Mientras dure el aislamiento, en Villa Urquiza Cantina Bruno cocina para vos

El típico bodegón de barrio ofrece, bajo la modalidad de delivery, un menú con sabores exclusivos que te transportarán al Mediterráneo.

Desde el 20 de marzo, cuando entró en vigencia el Decreto 297/2020, rige en el país un estricto aislamiento social, preventivo y obligatorio para hacer frente a la pandemia de Coronavirus. La medida se extenderá al menos hasta el 13 de abril y por tal motivo la mayoría de los comercios, salvo supermercados y farmacias, permanecerán cerrados.

En ese contexto, los locales gastronómicos sólo están autorizados para realizar delivery de comidas. Uno de los tantos que debió adaptarse a esta emergencia sanitaria, acaso el más tradicional de Villa Urquiza, es Cantina Bruno, ubicado en Pedro Ignacio Rivera y Cullen. Si a esta altura de la cuarentena estás aburrido de comer pizza y empanadas, el clásico bodegón de barrio es la solución. Con más de 60 años de trayectoria atendiendo a los paladares más exigentes, ofrece -bajo la modalidad de delivery- un menú con sabores exclusivos que te transportarán al Mediterráneo.

La especialidad de la casa son las pastas y los frutos de mar. Cintas negras con gambas; penne, fetuccia o agnelottis rellenos con pulpo y langostino, que pueden ir acompañados con salsa de gamba, crema de salmón, langostinos al champaña o mariscos; abadejo Dolce Victoria a la crema de malbec con navajuela y mejillones; y la pesca del día, un filet de pescado a la portuguesa con langostinos, aceitunas y papas españolas, sobresalen dentro de una carta típicamente italiana. Algunos de estos platos son ideales para compartir. Para el postre Cantina Bruno te recomienda el Tiramisú, una delicia a base de biscoti, mascarpone y café, con maridaje de Saint Felicien Semillón Doux.

 

Acerca de la Cantina
En una época en donde las calles eran de tierra y Villa Urquiza se asemejaba a un descampado, un inmigrante italiano tuvo la idea de crear un bar de paso para alimentar a los trabajadores de las fábricas de la zona. Ese hombre fue Pedro Pablo Bruno, quien el 6 de julio de 1957 compró un local en Ceretti y Cullen -considerado la primera pulpería del barrio- e instaló la Cantina Bruno (“bodega negra u oscura”, en italiano). El restaurante diariamente convocaba a los empleados de la cigarrería Avanti, Simplex, Algodonera Urquiza y algunas industrias de San Martín, que contribuyeron decisivamente en la expansión y desarrollo de la zona.
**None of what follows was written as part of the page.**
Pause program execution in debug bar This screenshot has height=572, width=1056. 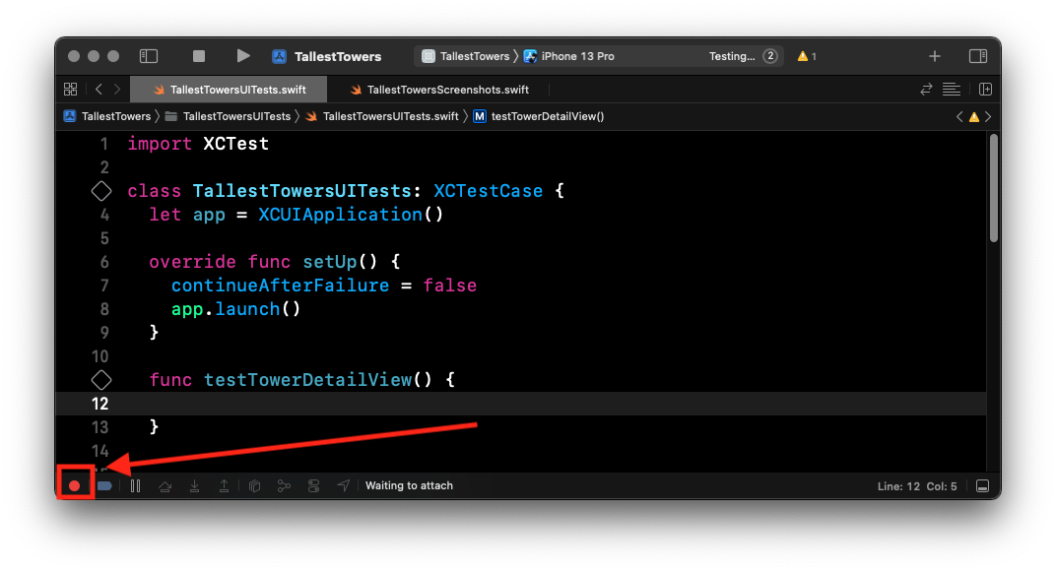pos(135,486)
En 2017 Diego Pérez, que conducía el ciclo gastronómico “Pantagruélico”, invitó a su colega Alejandro “Huevo” Müller a comer al tradicional bodegón de Pedro Ignacio Rivera y Bucarelli.
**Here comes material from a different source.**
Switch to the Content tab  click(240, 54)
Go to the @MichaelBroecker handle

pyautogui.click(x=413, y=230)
Años después, la cantina se mudó a su ubicación actual, la esquina de Rivera y Bucarelli, siempre conservando la impronta que marcaron Pedro Bruno y su esposa, Ángela Guerra. Ranas, caracoles, rabas, calamaretis y cintas negras amasadas con tinta de calamar son algunos de los platos que engalanan una carta típicamente tana. “Cantina Bruno nació dándole de comer a la clase obrera y fue aggiornándose a medida que el barrio se desarrolló”, cuenta Pablo Bruno, administrador del local y nieto del fundador. Criado en Ceretti y Pedro Ignacio Rivera, donde vivía su abuelo, comenzó a trabajar en el local gastronómico pasados los 20 años. Hoy lo acompañan su madre Rosa, su hermosa familia y los colaboradores de siempre. También está el recuerdo imborrable de su papá, Juan.